Convert the lines of all the entries below into a numbered list, omitting blank lines and leaving the pictures out.

Data entries
■ ■ ■ ■
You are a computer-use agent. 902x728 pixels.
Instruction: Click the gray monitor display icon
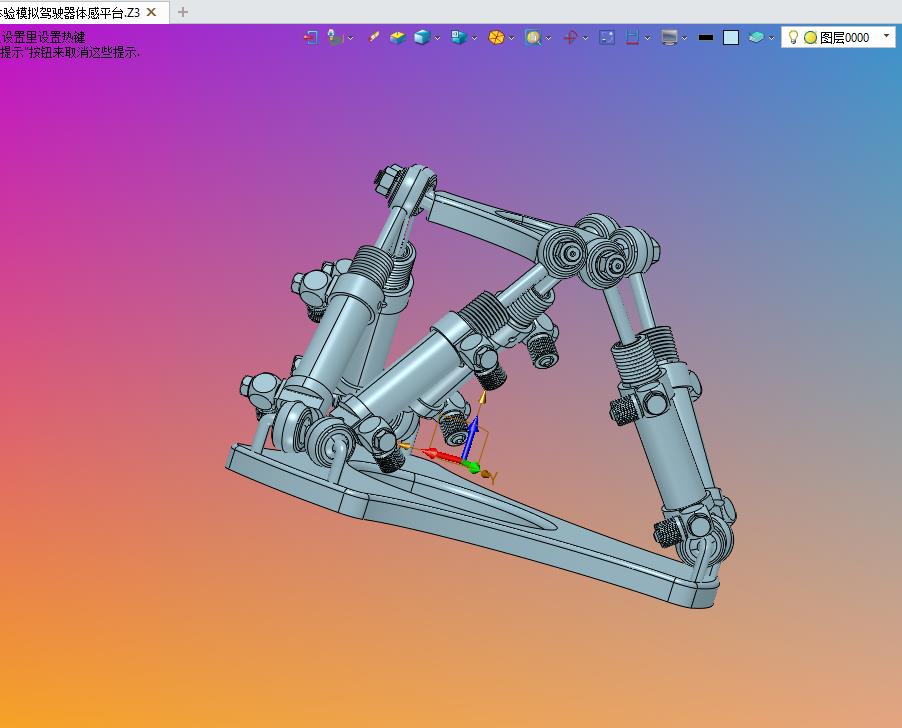pyautogui.click(x=669, y=37)
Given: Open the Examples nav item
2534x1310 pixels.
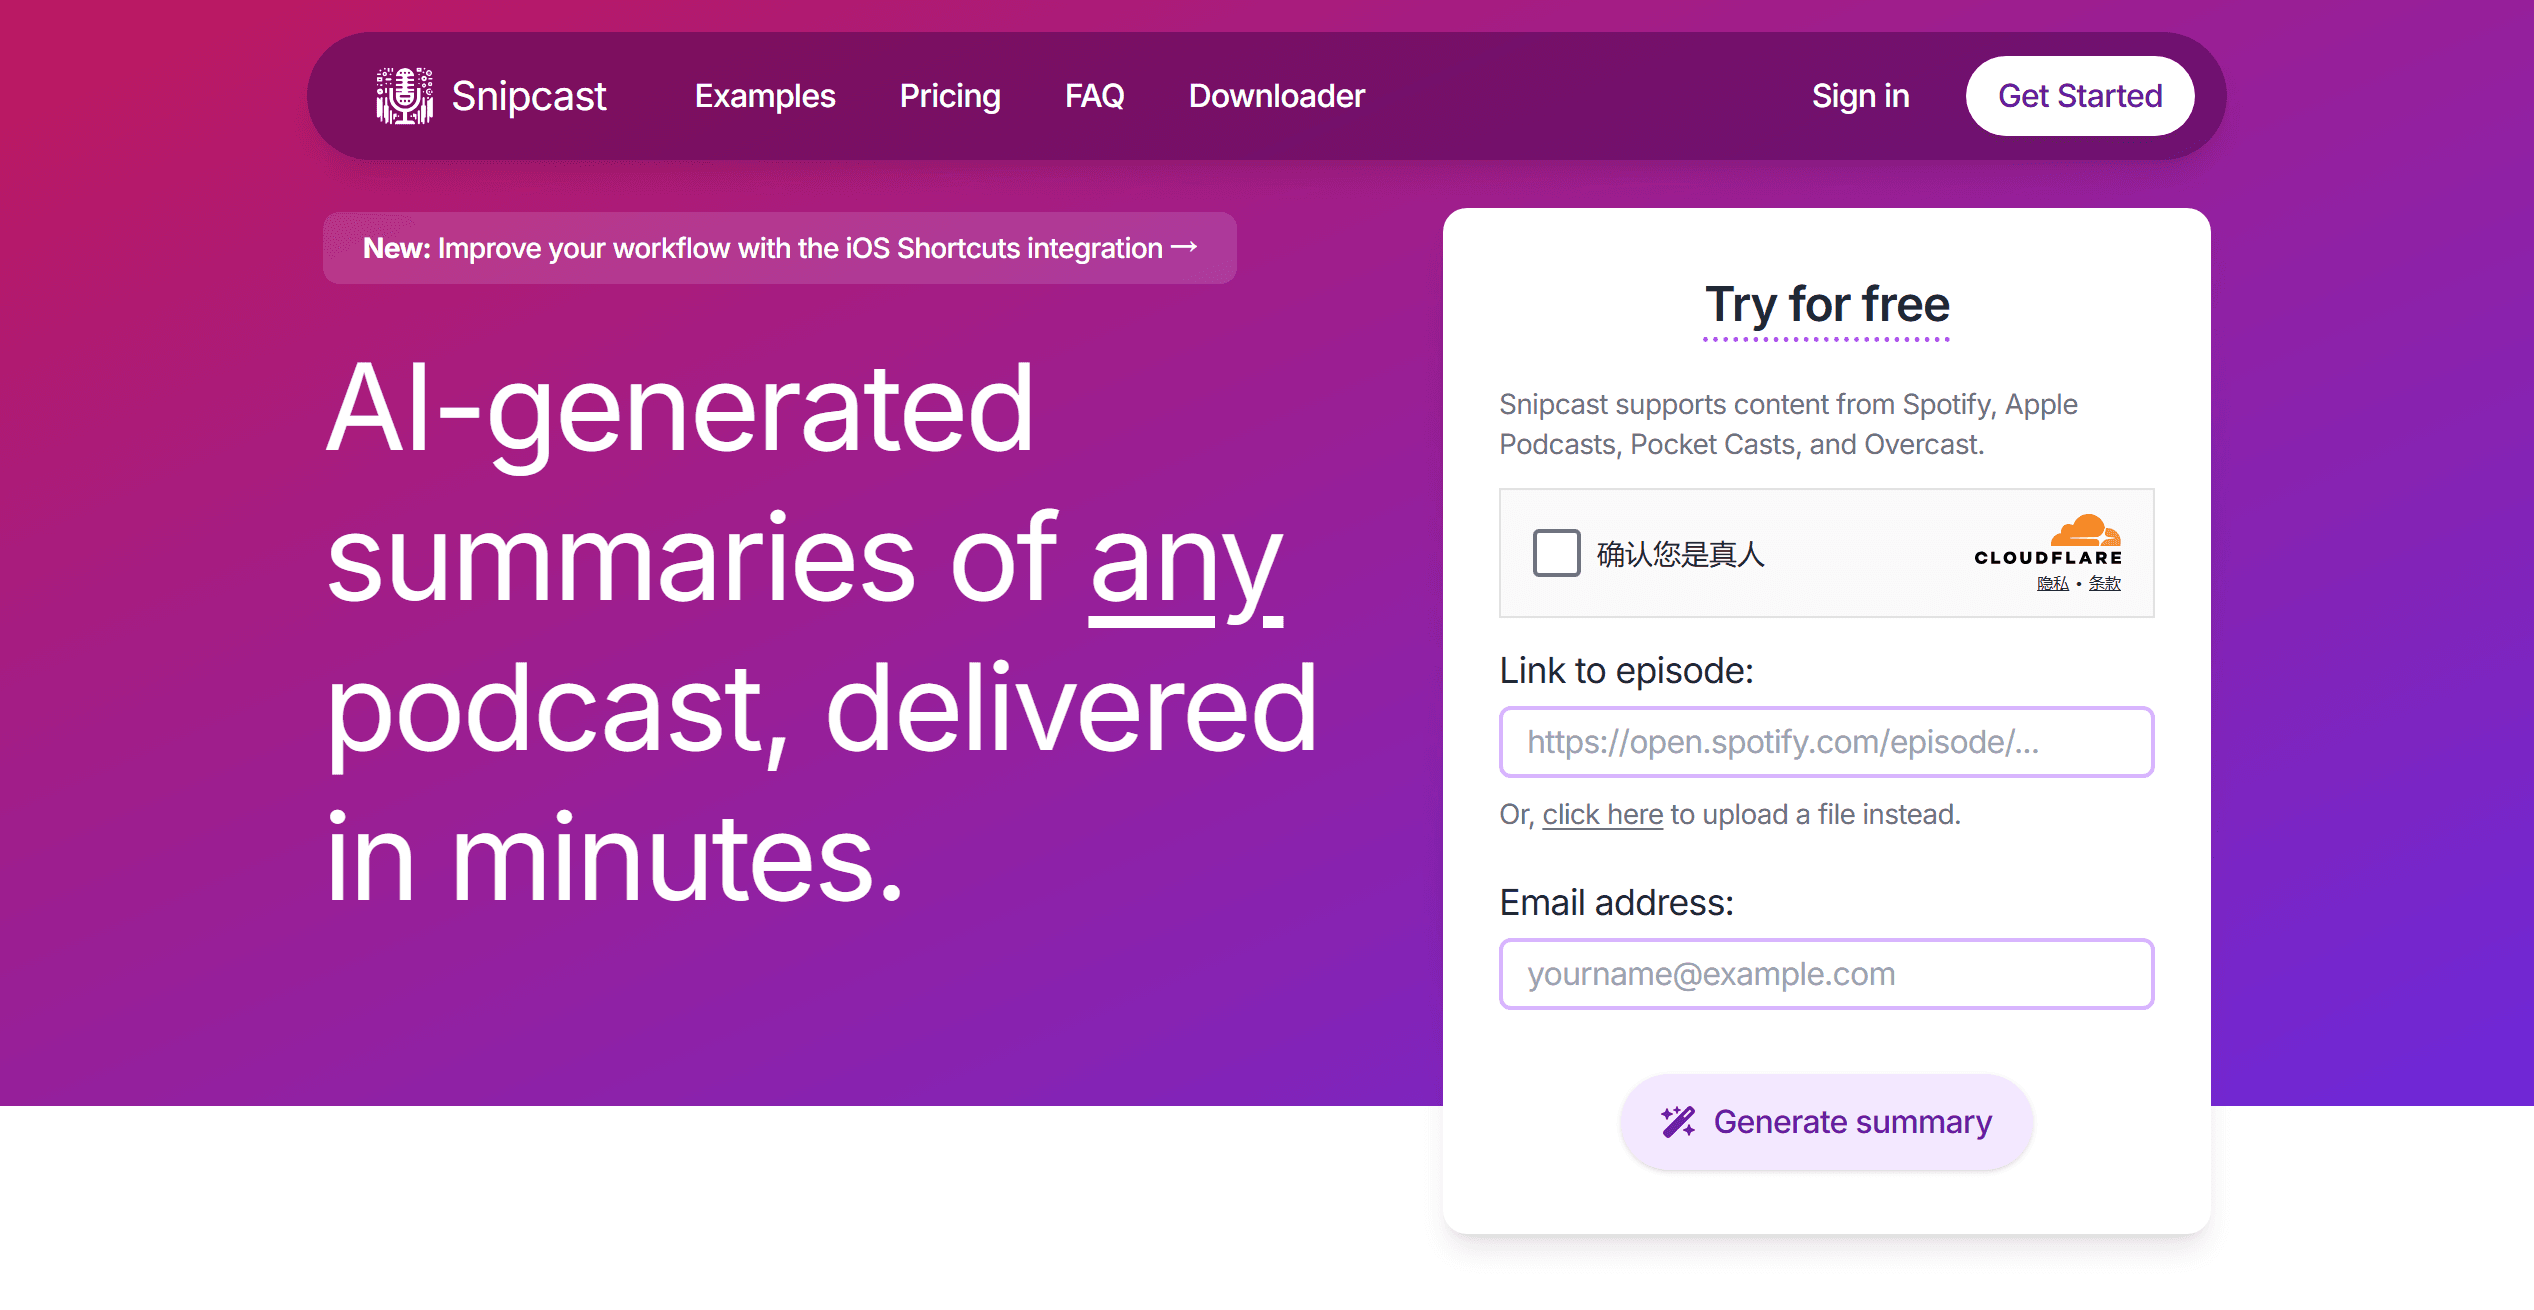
■ ■ ■ ■
▸ ANSWER BELOW
1. You are a computer-use agent. 902x728 pixels.
2. Instruction: Click the gray monitor display icon
3. pyautogui.click(x=669, y=37)
4. Given: Open the Examples nav item
5. 2534x1310 pixels.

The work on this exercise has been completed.